This summary is provided to introduce a selection of concepts that are further described below in the detailed description. This summary is not intended to identify key or essential features of the subject matter described herein, nor is it intended to be used as an aid in limiting the scope of the subject matter described herein. Indeed, this disclosure may encompass a variety of aspects that may not be set forth below.
In one example, a system includes a hydraulic fracturing system including a tank having a slurry and an injector line, where the injector line is disposed between a high-pressure pump and a treatment line to fluidly couple to a wellhead. The system includes a plurality of valves disposed adjacent to the injector line and a control system communicatively coupled to the plurality of valves. The control system fluidly isolates the injector line using the plurality of valves, fills the injector line with an amount of the slurry using a first valve of the plurality of valves, and injects the slurry into the treatment line using a second valve of the plurality of valves.
In another example, a non-transitory computer-readable medium includes computer-executable instructions that cause a processor to transmit a first set of signals to a plurality of valves disposed adjacent to an injector line that provide a slurry into a treatment line fluidly coupled to a wellhead. The first set of signals is configured to fluidly isolate the injector line. The instructions cause the processor to transmit a first signal to a first valve of the plurality of valves, where the first valve is fluidly coupled to a pump that receives the slurry, and where the first signal opens the first valve. The instructions cause the processor to transmit a second signal to the first valve to close when an amount of the slurry within the injector line is above a threshold. The instructions cause the processor to transmit a third signal to a second valve of the plurality of valves, where the second valve fluidly couples the injector line to a high pressure pump, and where the third signal opens the second valve. The instructions cause the processor to transmit a fourth signal to a third valve of the plurality of valves, where the third valve fluidly couples the injector line to the treatment line, and where the fourth signal opens the third valve, thereby displacing the amount of slurry into the treatment line.
In another example, a system includes a low-pressure pump fluidly coupled to a tank including a slurry, an injector line fluidly coupled to the low-pressure pump and a treatment line that fluidly couples to a wellhead, a plurality of valves disposed adjacent to the injector line, and a control system communicatively coupled to the low-pressure pump and the plurality of valves. The control system fluidly isolates the injector line using the plurality of valves, fills the injector line with an amount of the slurry using the low-pressure pump and a first valve of the plurality of valves, and injects the slurry into the treatment line using a second valve and a third valve of the plurality of valves.

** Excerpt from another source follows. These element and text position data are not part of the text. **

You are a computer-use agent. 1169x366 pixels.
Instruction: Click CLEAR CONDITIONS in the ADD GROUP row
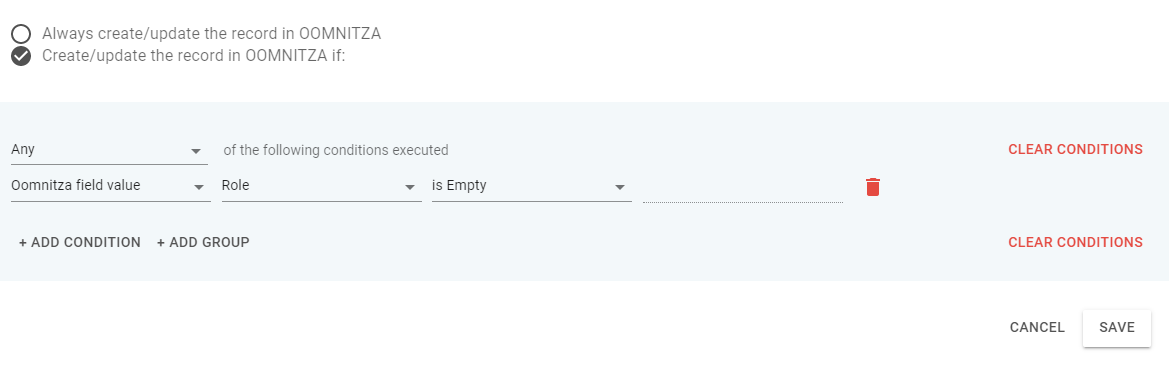(x=1075, y=242)

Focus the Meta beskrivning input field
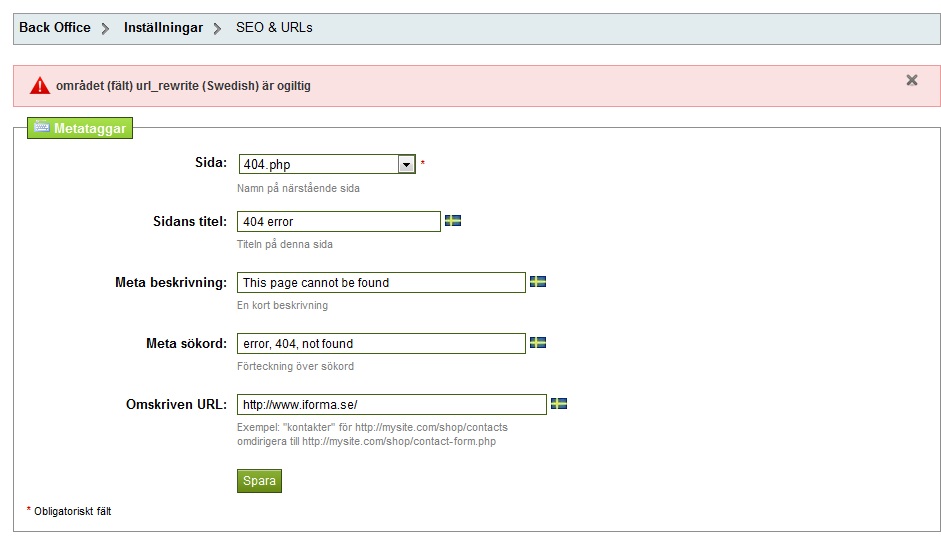pyautogui.click(x=381, y=283)
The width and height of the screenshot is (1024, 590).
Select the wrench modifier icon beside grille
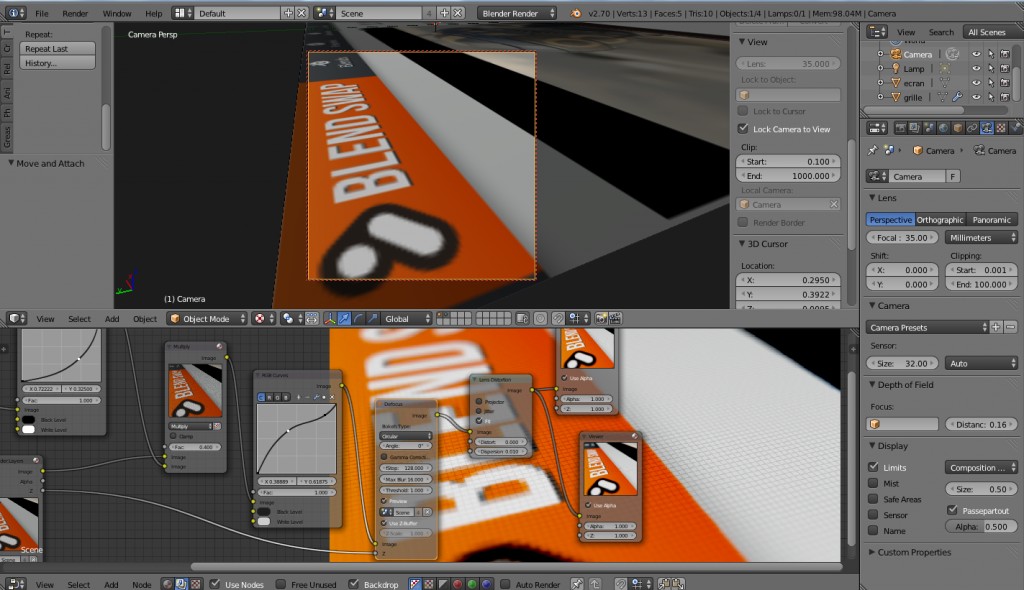[x=957, y=95]
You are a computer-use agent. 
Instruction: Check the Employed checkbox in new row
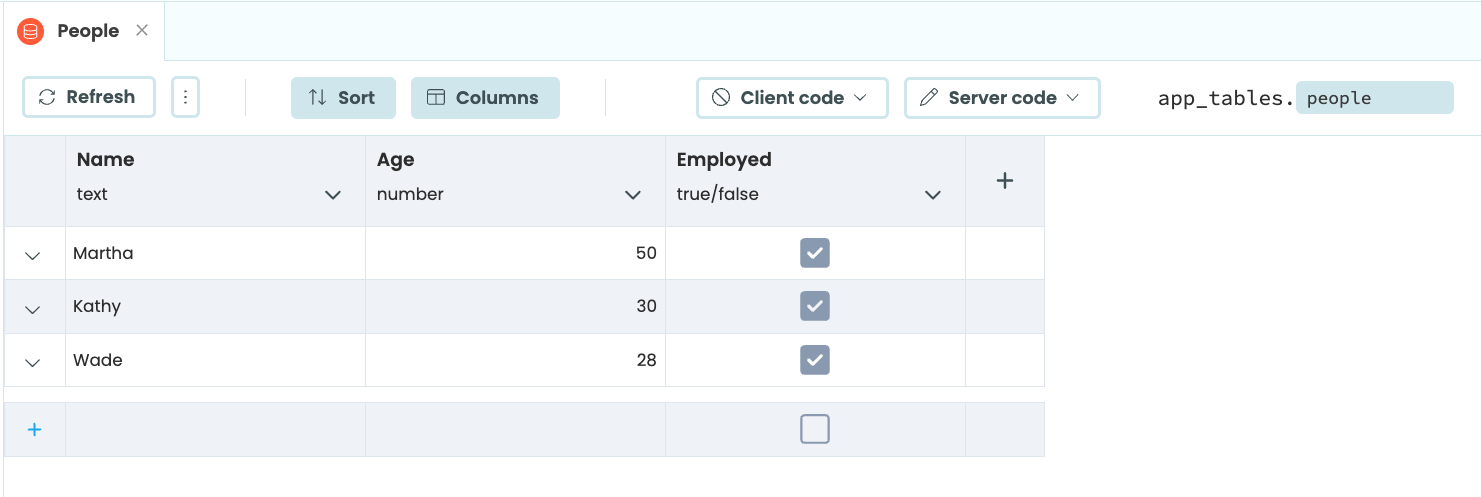(x=815, y=429)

Various refinements of the features noted above may be undertaken in relation to various aspects of the present disclosure. Further features may also be incorporated in these various aspects as well. These refinements and additional features may exist individually or in any combination. For instance, various features discussed below in relation to one or more of the illustrated embodiments may be incorporated into any of the above-described aspects of the present disclosure alone or in any combination. The brief summary presented above is intended to familiarize the reader with certain aspects and contexts of embodiments of the present disclosure without limitation to the claimed subject matter.
Various aspects of this disclosure may be better understood upon reading the following detailed description and upon reference to the drawings in which:
One or more specific embodiments of the present disclosure will be described below. These described embodiments are examples of the presently disclosed techniques. Additionally, in an effort to provide a concise description of these embodiments, features of an actual implementation may not be described in the specification. It should be appreciated that in the development of any such actual implementation, as in any engineering or design project, numerous implementation-specific decisions may be made to achieve the developers' specific goals, such as compliance with system-related and business-related constraints, which may vary from one implementation to another. Moreover, it should be appreciated that such a development effort might be complex and time consuming, but would still be a routine undertaking of design, fabrication, and manufacture for those of ordinary skill having the benefit of this disclosure.
When introducing elements of various embodiments of the present disclosure, the articles “a,” “an,” and “the” are intended to mean that there are one or more of the elements. The terms “comprising,” “including,” and “having” are intended to be inclusive and mean that there may be additional elements other than the listed elements. Additionally, it should be understood that references to “one embodiment” or “an embodiment” of the present disclosure are not intended to be interpreted as excluding the existence of additional embodiments that also incorporate the recited features.
The following definitions are provided in order to aid those skilled in the art in understanding the detailed description. The term “treatment”, or “treating”, refers to any subterranean operation that uses a fluid in conjunction with a desired function and/or for a desired purpose. The term “treatment” or “treating” does not imply any particular action by the fluid. The term “fracturing” refers to the process and methods of breaking down a geological formation and creating a fracture, i.e. the rock formation around a well bore, by pumping fluid at very high pressures (pressure above the determined closure pressure of the formation), in order to increase production rates from a hydrocarbon reservoir. The particular fracturing methods may include any suitable technologies.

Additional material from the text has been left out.